When the process model is constructed in the process model identification means 3 in this manner, the actuators 181 to 18 are next determined by the optimum manipulated variable determination means 4.
6 are obtained. First, for the process model identified by the process model identification means 3, the inflow sewage water quality and the amount of inflow sewage water, which are disturbances, and the feedforward type optimal operation amount determination means are determined by the same method as in the first embodiment. To obtain the operation amount u _E and input these.

Thereafter, the feedback-type correction operation means applies the process model to the process model and the fluctuation range of the inflow sewage water quality and the inflow sewage water amount within a predetermined time, and a predetermined predetermined value. A variation range of the operation amount within a range allowed to be operated within a time is obtained. Then, the stepwise change in the fluctuation range obtained in this manner is sequentially given to each of the manipulated variables, the inflow sewage amount, and the inflow sewage quality.

When a step-like change is given in this way, a change in treated water quality as an output of the process model is observed (not a measured value). From this observed waveform,
Time constant, gain, etc. of treated water quality for each manipulated variable and each disturbance
Peaks and the like can be read. When the control parameters are determined in this manner, for example, by looking at the gain, it is possible to see which manipulated variable significantly changes the treated water quality with respect to which operation amount. Similarly, for example, by looking at the time constant, it is possible to see which manipulated variable can change a certain treated water quality most quickly. When this is quantitatively expressed, for example, Δy = AΔd + BΔu (15)

(Equation 7) Can be written in the form Where A _ij and B _ij
Are ij elements of A and B, and are given by a so-called transfer function. (16) and (17) of the parameters _{a i} j to h
Note that it includes information on the time constant and the gain of _ij , and can be easily converted from the gain and the time constant. And
For the formulas (15) to (17), for example, an ordinary multivariable P
ID control, model matching theory, H∞ optimal control theory,
Alternatively, generalized predictive control or the like can be applied. Here, it should be noted that equation (16) and (1)
Since the parameters a _{ij to} h _{ij in the} equation 7) can be easily converted from the time constant and the gain, when the above control method is applied using these parameters, the time constant and the gain are changed. ((6) is used to (12), the time constant and the gain when the value of u _E differs greatly changes), a point which is to reflect the easy control of this change. Equations (15) to (17) are:
Since it is derived from the process model of 2), it can be configured for water quality that cannot always be measured. For this reason,
Consideration of unmeasurable water quality can be reflected in the operation amount.

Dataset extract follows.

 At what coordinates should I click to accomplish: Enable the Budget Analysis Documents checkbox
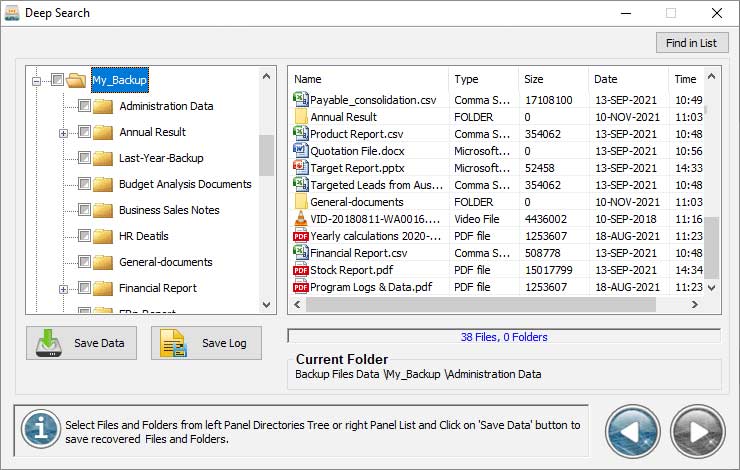[83, 184]

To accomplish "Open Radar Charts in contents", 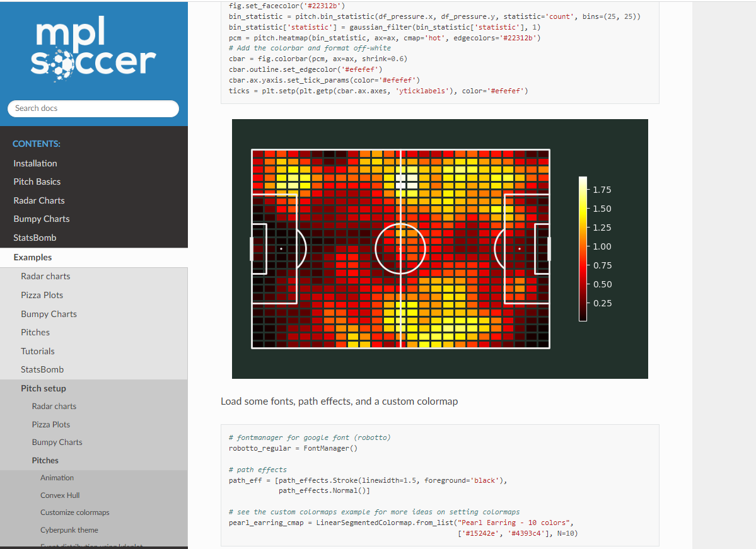I will point(39,200).
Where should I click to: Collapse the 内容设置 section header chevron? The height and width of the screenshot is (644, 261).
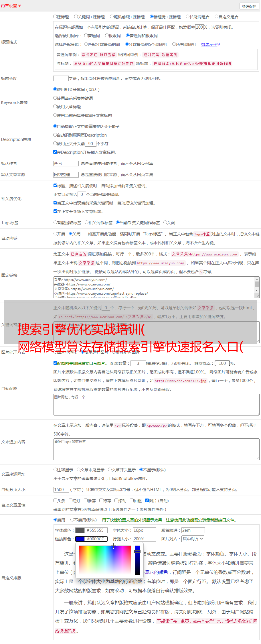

In this way, the optimum value of the correction value Δu can be calculated by the feedback-type correction operation means, and finally the operation amount u can be obtained as u = u _E + Δu (18) it can.

According to the present embodiment, even when data on the water quality and operation amount is not sufficiently accumulated in the sewage treatment plant, advanced sewage treatment such as acetic acid injection and PAC injection, for example, removal of nitrogen and phosphorus. A process model that simulates the temporal dynamics of a real sewage treatment process incorporating an indispensable actuator can be constructed. Then, with such a process model, it is possible to determine an optimal operation amount incorporating the characteristics of the temporal dynamics of the treated water quality with respect to the operation amount change in the sewage treatment process. In determining the optimal amount of operation, consideration can also be given to water quality items that cannot be measured.In addition, the inflow sewage water quality, the amount of inflow sewage water, or the temporal change of the treated water Changes in dynamics can be easily reflected in determining the optimal manipulated variable.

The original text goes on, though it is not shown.